● **Requirement**
From the listing below, copy each line that holds "Modern".

● **Input**
◇ ◇ ◇ ◇
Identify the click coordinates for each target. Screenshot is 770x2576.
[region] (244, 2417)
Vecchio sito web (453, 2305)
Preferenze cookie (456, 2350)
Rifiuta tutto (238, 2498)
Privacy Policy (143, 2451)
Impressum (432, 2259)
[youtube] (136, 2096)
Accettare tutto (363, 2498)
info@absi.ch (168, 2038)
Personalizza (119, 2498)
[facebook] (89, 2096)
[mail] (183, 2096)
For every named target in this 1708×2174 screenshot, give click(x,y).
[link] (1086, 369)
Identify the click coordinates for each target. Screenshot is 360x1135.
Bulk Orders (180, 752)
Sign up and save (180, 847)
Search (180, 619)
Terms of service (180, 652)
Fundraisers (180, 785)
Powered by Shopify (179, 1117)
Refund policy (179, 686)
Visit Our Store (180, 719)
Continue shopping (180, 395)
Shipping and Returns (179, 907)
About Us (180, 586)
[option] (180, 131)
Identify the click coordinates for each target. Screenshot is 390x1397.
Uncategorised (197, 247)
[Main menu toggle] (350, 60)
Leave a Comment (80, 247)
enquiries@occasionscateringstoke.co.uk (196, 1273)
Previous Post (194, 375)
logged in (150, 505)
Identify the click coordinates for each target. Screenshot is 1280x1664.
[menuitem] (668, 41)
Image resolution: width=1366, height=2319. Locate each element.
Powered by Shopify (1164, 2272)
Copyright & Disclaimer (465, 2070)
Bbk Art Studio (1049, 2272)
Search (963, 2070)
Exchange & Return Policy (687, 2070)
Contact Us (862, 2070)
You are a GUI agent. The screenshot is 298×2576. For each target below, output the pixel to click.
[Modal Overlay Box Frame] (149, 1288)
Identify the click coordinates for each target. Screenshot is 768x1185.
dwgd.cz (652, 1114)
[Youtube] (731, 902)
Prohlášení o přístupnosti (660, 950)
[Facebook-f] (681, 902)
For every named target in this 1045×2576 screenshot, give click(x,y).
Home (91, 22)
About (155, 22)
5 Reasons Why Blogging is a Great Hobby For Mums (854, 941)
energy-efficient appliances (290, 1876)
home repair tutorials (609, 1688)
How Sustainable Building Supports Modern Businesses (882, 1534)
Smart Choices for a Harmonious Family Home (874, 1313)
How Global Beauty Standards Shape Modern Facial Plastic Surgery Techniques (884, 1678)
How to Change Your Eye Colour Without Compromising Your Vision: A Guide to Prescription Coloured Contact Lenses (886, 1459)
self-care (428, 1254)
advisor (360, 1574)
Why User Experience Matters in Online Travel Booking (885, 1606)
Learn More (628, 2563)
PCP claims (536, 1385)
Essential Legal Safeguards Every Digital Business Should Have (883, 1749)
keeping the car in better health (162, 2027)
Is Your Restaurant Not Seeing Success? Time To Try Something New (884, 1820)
◇ ◇ ◇ ◇
● **Task result**
How Sustainable Building Supports Modern Businesses (882, 1534)
How Global Beauty Standards Shape Modern Facial Plastic Surgery Techniques (884, 1678)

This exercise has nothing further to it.